**Testo di lettura:**
▬▬▬▬▬▬▬▬▬▬
Tale causa trae origine da una richiesta di pronuncia pregiudiziale formulata dalla Corte di cassazione (v. il commento di G. Vitale, Reverse Discrimination and the Protection of Victims of Violent Intentional Crime, in Ordine internazionale e diritti umani, 2019, pp. 951-953) nell’ambito di una controversia tra la Presidenza del Consiglio dei ministri e BV, residente in Italia e vittima di una violenza sessuale commessa nel territorio nazionale, sull’entità del risarcimento dovuto dal Governo italiano per la mancata trasposizione della Direttiva (sull'attuazione in Italia, v. C. Massa, Vittime di reati intenzionali violenti: principali vicende giudiziarie ed interventi legislativi dal 2004 ad oggi, in Eurojus, n. 2/2019, pp. 168-190).
L'articolo 12, par. 2, della Direttiva (in prosieguo: la “disposizione controversa”) impone agli Stati membri di far sì “che le loro normative nazionali prevedano l'esistenza di un sistema di indennizzo delle vittime di reati intenzionali violenti commessi nei rispettivi territori, che garantisca un indennizzo equo ed adeguato delle vittime”.
Muovendo dal postulato che la disposizione controversa fosse applicabile alle sole fattispecie transfrontaliere (v. ordinanza di rinvio, punti 32 e ss.), la Corte di Cassazione ha richiesto alla Corte di giustizia di chiarire se il diritto dell’Unione non configurasse una responsabilità risarcitoria anche nei confronti dei soggetti che, come BV versavano in situazioni puramente interne, in quanto, pur non essendo destinatari diretti della Direttiva, avrebbero dovuto e potuto, per evitare una violazione del principio di non discriminazione, beneficiare in via di estensione dell’effetto utile della Direttiva, ossia del sistema di indennizzo ivi previsto (ibid., punto 3, lett. a).
In caso di risposta positiva a tale quesito, la Corte di Cassazione ha altresì chiesto alla Corte di giustizia se l’indennizzo stabilito dalla normativa italiana a favore delle vittime di violenza sessuale, nell’importo fisso di euro 4.800, potesse o meno reputarsi un “indennizzo equo ed adeguato delle vittime” in attuazione di quanto prescritto dalla disposizione controversa (v. ordinanza di rinvio, punto 3, lett. b)).
L’Avvocato Generale ha innanzitutto precisato che, per rispondere al primo quesito pregiudiziale, era necessario concentrarsi sul postulato ad esso sotteso, ossia l’applicabilità della disposizione controversa alle sole situazioni transfrontaliere, con esclusione delle situazioni puramente interne (in prosieguo: la “tesi dell’applicazione transfrontaliera”; in dottrina, v. R. Mastroianni, La responsabilità patrimoniale dello Stato italiano per la violazione del diritto dell'Unione: il caso della direttiva sull'indennizzo delle vittime dei reati, in Giustizia Civile, n. 1/2014, pp. 312-318).
A tale interpretazione, sostenuta innanzi alla Corte di giustizia anche dalla Presidenza del Consiglio e dalla Commissione, si contrapponeva quella di BV, secondo la quale la disposizione controversa doveva ritenersi applicabile a tutte le vittime di reati violenti commessi nel territorio di uno Stato membro, comprese le vittime abitualmente residenti in tale Stato membro (di seguito: la “tesi dell’applicazione generalizzata”; in dottrina, v. S. Peers, Reverse discrimination against rape victims: a disappointing ruling of the CJEU, in EU Law Analysis, 24 marzo 2014).
▬▬▬▬▬▬▬▬▬▬
**Materiale fornito:**
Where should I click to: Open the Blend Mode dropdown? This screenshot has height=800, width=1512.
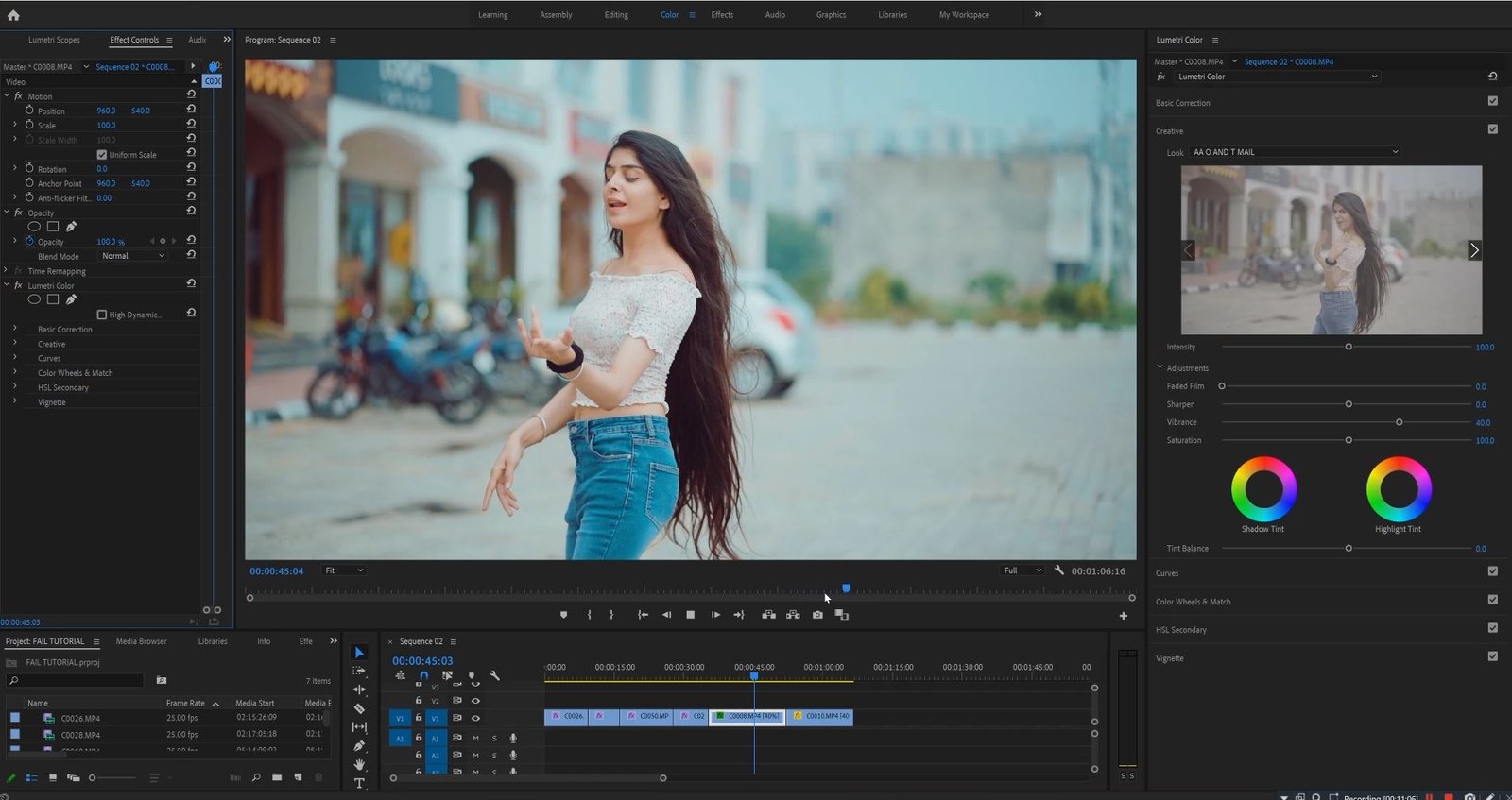[x=133, y=256]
▬▬▬▬▬▬▬▬▬▬
**Esercizi proposti:**
- a) Elenca gli autori dei commenti di dottrina citati nel testo sull'indennizzo delle vittime di reati intenzionali violenti.
- b) Scrivi il seguito del testo sull'indennizzo delle vittime di reati intenzionali violenti, riprendendo subito dopo l'ultima frase.

**Soluzioni dell'esercizio:**
- a) G. Vitale, C. Massa, R. Mastroianni, S. Peers

- b)
Quale interpretazione doveva ritenersi corretta? Per rispondere a tale domanda, l’Avvocato Generale ha operato un'approfondita disamina del testo dell’architettura interna della Direttiva (punti 33-47), dei suoi obiettivi (punti 48-66) e lavori preparatori (punti 67-84), della sua base giuridica (punti 85-90) e della sua interpretazione nelle precedenti sentenze della Corte di giustizia (punti 91-99).
Per quanto riguarda il dato testuale, l’Avvocato Generale ha evidenziato che “nulla” nella formulazione della disposizione controversa ne limitava l’ambito applicativo “alle sole situazioni transfrontaliere” (punto 38). La tesi dell’applicazione generalizzata trovava inoltre conforto nell’architettura interna della direttiva, che prevedeva un primo capo, volto a facilitare l’accesso all’indennizzo nelle situazioni transfrontaliere, ed un secondo capo, composto solo dall’articolo recante la disposizione controversa, relativo ad un sistema nazionale di indennizzo, applicabile anche nelle situazioni puramente interne (punto 42). Il carattere autonomo ed indipendente della disposizione controversa risultava inoltre confermato dalla previsione di un autonomo termine di trasposizione per tale disposizione, laddove il resto delle norme contenute della Direttiva dovevano essere recepite entro un termine successivo (punto 43).
Volgendo lo sguardo agli obiettivi della Direttiva, l’Avvocato Generale non ha ritenuto determinanti i numerosi riferimenti alle situazioni transfrontaliere contenuti nei considerando, alcuni dei quali si riferivano al sistema di cooperazione istituito dal primo capo della Direttiva, risultando quindi inidonei a chiarire l’interpretazione del capo recante la disposizione controversa (punto 54). Inoltre, secondo l’Avvocato Generale, la tesi dell’applicazione transfrontaliera sottendeva una nozione di “situazione transfrontaliera” relativa unicamente alle fattispecie in cui la vittima del reato si avvalga della libertà di circolazione, non esaurendo così il novero delle “situazioni transfrontaliere” che, “alla luce della sua ratio, potrebbero essere disciplinate dalla Direttiva” (punto 55).
Per quanto attiene ai lavori preparatori della Direttiva, l’Avvocato Generale ha ricordato che la proposta iniziale della Commissione prevedeva, da un lato, norme minime per il risarcimento alle vittime dei reati commessi ovunque all’interno dell’Unione Europea, dall’altro, norme armonizzate per facilitare l’accesso al risarcimento nelle situazioni in cui il reato sia stato commesso in uno Stato membro diverso da quello in cui la vittima ha la sua residenza (punti 70-71). Peraltro, in seno al Consiglio si era raggiunto un accordo soltanto con riferimento a queste ultime disposizioni, confluite nel primo capo della Direttiva, laddove le norme minime sono state sostituite da un’unica previsione, di cui al secondo capo della Direttiva, comprendente la disposizione controversa (punto 73). Pertanto, l’Avvocato Generale ha ritenuto che i lavoratori preparatori fornissero sostegno la tesi dell’applicazione transfrontaliera (punto 74).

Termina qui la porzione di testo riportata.